▶ _EXERCISE TASKS_:
• A. Please output, word for word, the part of the passage on low-dose aspirin during IVF that begins at the words "There was a" and stops after the words "and pregnancy rates.".
• B. Continue the passage on low-dose aspirin during IVF, starting after its final sentence.

▶ _PAGE EXCERPT_:
- Opening Delimiter -

There was a study published about 13 years ago in which women undergoing IVF were randomly assigned to either low-dose aspirin or placebo during ovarian stimulation. The women receiving aspirin (it was 100 mg/day in the original study) had a better ovarian response (with almost twice as many eggs obtained in the treatment group) and significantly higher implantation and pregnancy rates.
When I first heard the findings presented at a fertility meeting (in Tours, France; ah, those were the days!), I was impressed – here is an inexpensive medicine that almost doubles the IVF pregnancy rate. The study seemed well designed and the results clear (but in reviewing the paper I see that although 298 patients were randomized, Table 1 in the manuscript reports the results on only 74 women). Here is the citation if you want to dig up the article yourself: Rubinstein M, Marazzi A, de Fried EP. Low-dose aspirin treatment improves ovarian responsiveness, uterine and ovarian blood flow velocity, implantation, and pregnancy rates in patients undergoing in vitro fertilization: a prospective, randomized, double-blind placebo-controlled assay. Fertility and Sterility 1999;71(5):825-829. The authors theorized that aspirin improved the blood flow to the ovaries and uterus, which led to the beneficial effects.

- Closing Delimiter -

▶ _PROVIDED MATERIAL_:
- Opening Delimiter -

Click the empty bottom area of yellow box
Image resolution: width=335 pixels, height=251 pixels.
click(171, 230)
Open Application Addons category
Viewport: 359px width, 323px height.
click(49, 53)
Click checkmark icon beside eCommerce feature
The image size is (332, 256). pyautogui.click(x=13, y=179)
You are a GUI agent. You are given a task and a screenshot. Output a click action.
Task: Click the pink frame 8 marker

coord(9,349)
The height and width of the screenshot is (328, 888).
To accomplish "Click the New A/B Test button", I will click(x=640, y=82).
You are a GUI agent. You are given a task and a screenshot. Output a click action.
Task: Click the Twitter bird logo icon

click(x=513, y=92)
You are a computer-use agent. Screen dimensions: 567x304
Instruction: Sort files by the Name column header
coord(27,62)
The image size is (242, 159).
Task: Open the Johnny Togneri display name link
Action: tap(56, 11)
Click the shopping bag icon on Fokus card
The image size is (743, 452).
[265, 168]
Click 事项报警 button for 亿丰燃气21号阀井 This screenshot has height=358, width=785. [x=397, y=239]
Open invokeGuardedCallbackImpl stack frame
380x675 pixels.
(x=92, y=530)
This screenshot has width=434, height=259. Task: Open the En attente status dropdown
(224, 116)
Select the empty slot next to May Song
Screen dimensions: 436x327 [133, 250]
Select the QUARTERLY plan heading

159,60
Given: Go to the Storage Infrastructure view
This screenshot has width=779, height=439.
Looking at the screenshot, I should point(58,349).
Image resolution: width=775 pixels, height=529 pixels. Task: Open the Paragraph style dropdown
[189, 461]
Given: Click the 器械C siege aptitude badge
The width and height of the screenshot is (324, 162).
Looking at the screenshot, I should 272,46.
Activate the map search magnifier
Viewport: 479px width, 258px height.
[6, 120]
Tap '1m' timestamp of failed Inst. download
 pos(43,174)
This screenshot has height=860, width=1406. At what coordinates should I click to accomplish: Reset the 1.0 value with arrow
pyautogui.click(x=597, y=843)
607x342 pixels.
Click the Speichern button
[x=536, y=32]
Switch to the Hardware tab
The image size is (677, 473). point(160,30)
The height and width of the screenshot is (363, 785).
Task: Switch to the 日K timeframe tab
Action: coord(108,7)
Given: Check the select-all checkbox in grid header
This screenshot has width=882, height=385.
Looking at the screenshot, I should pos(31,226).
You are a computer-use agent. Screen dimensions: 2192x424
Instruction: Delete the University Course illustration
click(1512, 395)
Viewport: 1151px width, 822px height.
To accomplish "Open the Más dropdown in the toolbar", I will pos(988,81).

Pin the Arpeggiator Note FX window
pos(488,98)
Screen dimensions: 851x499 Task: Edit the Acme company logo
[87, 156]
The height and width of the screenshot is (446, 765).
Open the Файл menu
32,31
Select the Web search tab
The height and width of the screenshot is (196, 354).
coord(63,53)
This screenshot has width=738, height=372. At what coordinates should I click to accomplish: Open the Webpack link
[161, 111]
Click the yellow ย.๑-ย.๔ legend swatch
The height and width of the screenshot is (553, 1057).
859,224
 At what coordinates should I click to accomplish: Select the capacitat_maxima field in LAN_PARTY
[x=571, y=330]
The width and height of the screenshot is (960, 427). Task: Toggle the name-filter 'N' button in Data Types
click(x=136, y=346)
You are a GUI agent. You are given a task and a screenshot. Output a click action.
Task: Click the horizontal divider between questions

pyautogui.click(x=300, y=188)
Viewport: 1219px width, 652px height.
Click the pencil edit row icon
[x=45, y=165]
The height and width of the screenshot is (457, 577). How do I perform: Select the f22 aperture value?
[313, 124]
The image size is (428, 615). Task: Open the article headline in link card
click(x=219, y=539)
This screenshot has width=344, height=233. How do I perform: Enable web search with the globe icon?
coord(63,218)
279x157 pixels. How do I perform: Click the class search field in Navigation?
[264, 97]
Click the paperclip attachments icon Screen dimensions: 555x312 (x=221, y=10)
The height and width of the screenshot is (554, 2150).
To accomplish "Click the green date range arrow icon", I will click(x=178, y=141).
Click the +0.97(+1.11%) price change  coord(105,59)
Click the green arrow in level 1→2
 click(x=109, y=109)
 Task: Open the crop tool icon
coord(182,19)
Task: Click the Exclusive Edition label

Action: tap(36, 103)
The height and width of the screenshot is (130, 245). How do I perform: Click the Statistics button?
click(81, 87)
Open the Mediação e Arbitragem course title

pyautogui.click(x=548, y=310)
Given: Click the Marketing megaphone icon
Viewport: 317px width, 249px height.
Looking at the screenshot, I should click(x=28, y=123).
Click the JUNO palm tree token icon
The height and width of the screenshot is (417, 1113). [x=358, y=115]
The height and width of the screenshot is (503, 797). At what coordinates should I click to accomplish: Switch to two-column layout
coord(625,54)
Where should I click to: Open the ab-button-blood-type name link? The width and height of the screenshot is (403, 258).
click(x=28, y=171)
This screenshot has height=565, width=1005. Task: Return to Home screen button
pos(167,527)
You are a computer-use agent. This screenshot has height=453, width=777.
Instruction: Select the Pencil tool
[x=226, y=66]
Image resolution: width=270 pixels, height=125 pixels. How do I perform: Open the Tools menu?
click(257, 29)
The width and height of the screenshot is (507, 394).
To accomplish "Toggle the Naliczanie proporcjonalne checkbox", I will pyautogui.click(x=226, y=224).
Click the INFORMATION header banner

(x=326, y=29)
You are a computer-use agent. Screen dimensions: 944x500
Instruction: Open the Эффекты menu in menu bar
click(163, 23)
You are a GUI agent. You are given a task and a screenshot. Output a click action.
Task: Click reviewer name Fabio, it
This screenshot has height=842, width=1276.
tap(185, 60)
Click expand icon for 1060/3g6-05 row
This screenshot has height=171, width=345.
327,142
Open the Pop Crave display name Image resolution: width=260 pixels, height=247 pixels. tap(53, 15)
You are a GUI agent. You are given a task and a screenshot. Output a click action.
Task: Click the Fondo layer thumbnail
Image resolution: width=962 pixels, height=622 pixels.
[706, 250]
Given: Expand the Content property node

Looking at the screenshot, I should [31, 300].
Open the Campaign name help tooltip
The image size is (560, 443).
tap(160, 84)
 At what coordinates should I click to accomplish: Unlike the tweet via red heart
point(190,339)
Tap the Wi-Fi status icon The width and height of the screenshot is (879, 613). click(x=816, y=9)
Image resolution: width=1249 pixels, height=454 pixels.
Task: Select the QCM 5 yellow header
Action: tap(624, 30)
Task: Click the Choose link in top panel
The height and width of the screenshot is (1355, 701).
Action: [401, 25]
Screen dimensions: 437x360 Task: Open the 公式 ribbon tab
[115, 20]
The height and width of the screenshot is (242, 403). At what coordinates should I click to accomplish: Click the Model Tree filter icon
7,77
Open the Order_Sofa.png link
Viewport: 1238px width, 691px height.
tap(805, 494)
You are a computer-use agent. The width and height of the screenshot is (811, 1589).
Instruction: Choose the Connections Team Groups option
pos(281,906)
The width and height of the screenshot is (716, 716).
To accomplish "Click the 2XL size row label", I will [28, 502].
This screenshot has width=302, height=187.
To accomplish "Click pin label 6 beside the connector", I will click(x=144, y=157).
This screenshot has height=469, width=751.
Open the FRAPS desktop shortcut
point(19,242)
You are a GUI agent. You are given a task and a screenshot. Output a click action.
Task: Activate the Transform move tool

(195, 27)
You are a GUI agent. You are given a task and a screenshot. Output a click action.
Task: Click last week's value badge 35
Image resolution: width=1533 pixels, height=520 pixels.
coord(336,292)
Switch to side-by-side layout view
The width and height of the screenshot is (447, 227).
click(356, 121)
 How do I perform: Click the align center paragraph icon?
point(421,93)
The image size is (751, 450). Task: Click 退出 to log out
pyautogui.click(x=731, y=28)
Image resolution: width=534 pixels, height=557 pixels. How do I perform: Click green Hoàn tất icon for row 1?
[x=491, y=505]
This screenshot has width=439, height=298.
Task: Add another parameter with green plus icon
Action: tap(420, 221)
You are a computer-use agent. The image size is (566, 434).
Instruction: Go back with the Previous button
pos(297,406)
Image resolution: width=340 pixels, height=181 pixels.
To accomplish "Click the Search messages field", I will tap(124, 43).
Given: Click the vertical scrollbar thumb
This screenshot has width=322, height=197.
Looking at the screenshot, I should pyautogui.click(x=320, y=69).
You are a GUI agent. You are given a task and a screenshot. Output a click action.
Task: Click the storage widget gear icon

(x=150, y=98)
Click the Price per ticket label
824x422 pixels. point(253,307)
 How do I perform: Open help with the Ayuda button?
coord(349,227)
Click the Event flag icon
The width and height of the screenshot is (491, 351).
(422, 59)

- Closing Delimiter -

▶ _ANSWERS TO THE EXERCISES_:
• A.
There was a study published about 13 years ago in which women undergoing IVF were randomly assigned to either low-dose aspirin or placebo during ovarian stimulation. The women receiving aspirin (it was 100 mg/day in the original study) had a better ovarian response (with almost twice as many eggs obtained in the treatment group) and significantly higher implantation and pregnancy rates.

• B.
I suspect that within a year of this article being published, more than half the IVF patients in the US were on low-dose aspirin. Since then, at least 12 randomized controlled trials of aspirin treatment during IVF have been performed, and the conclusion is … aspirin does nothing to improve the success of IVF. Here is a recent meta-analysis of all the studies: http://www2.cochrane.org/reviews/en/ab004832.html
It's too bad, really. It was such a nice story.